___ SOURCE

Why do I only get first page data when using selenium?

I use the python package selenium to click the "load more" button automatically, which is successful. But why do I cannot get data after "load more"?
I want to crawl reviews from imdb using python. It only displays 25 reviews until I click "load more" button. I use the python package selenium to click the "load more" button automatically, which is successful. But why do I cannot get data after "load more" and just get the first 25 reviews data repeatedly?
import requests
from bs4 import BeautifulSoup
from selenium import webdriver
import time
seed = 'https://www.imdb.com/title/tt4209788/reviews'
movie_review = requests.get(seed)
PATIENCE_TIME = 60
LOAD_MORE_BUTTON_XPATH = '//*[#id="browse-itemsprimary"]/li[2]/button/span/span[2]'
driver = webdriver.Chrome('D:/chromedriver_win32/chromedriver.exe')
driver.get(seed)
while True:
try:
loadMoreButton = driver.find_element_by_xpath("//button[#class='ipl-load-more__button']")
review_soup = BeautifulSoup(movie_review.text, 'html.parser')
review_containers = review_soup.find_all('div', class_ ='imdb-user-review')

______
___ RECORDED DATA

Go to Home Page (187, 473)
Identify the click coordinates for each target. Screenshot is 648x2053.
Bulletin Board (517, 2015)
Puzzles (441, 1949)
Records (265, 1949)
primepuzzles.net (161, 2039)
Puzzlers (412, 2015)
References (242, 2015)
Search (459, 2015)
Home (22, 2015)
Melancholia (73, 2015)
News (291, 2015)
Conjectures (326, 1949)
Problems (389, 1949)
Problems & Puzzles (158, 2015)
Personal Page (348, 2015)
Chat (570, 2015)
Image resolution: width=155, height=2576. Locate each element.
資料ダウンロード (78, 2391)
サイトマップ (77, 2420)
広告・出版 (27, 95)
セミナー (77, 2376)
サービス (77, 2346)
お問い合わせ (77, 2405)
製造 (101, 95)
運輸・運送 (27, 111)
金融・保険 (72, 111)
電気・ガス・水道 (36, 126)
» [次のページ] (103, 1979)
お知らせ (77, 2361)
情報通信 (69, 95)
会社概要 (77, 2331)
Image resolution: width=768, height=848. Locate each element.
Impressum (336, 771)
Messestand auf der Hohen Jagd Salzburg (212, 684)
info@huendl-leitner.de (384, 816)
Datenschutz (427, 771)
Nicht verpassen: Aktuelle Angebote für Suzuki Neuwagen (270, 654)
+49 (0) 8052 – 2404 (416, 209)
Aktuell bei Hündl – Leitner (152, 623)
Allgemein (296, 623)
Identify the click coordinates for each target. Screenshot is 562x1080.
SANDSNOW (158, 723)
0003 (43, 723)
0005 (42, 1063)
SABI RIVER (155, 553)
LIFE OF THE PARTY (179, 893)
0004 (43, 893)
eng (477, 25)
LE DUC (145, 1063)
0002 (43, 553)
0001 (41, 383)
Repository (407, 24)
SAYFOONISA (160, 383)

______

§ WRITTEN INSTRUCTION 1
Rewrite the part of the Selenium question above that opens with the words containing "Why do I only" and closes with "movie_review = requests.get(seed)", replacing "load more" with "show more".
§ WRITTEN INSTRUCTION 2
According to the Selenium question above, how many IMDb reviews are displayed before the "load more" button is clicked?

§ EXPECTED OUTPUT 1
Why do I only get first page data when using selenium?

I use the python package selenium to click the "show more" button automatically, which is successful. But why do I cannot get data after "show more"?
I want to crawl reviews from imdb using python. It only displays 25 reviews until I click "show more" button. I use the python package selenium to click the "show more" button automatically, which is successful. But why do I cannot get data after "show more" and just get the first 25 reviews data repeatedly?
import requests
from bs4 import BeautifulSoup
from selenium import webdriver
import time
seed = 'https://www.imdb.com/title/tt4209788/reviews'
movie_review = requests.get(seed)

§ EXPECTED OUTPUT 2
25 reviews.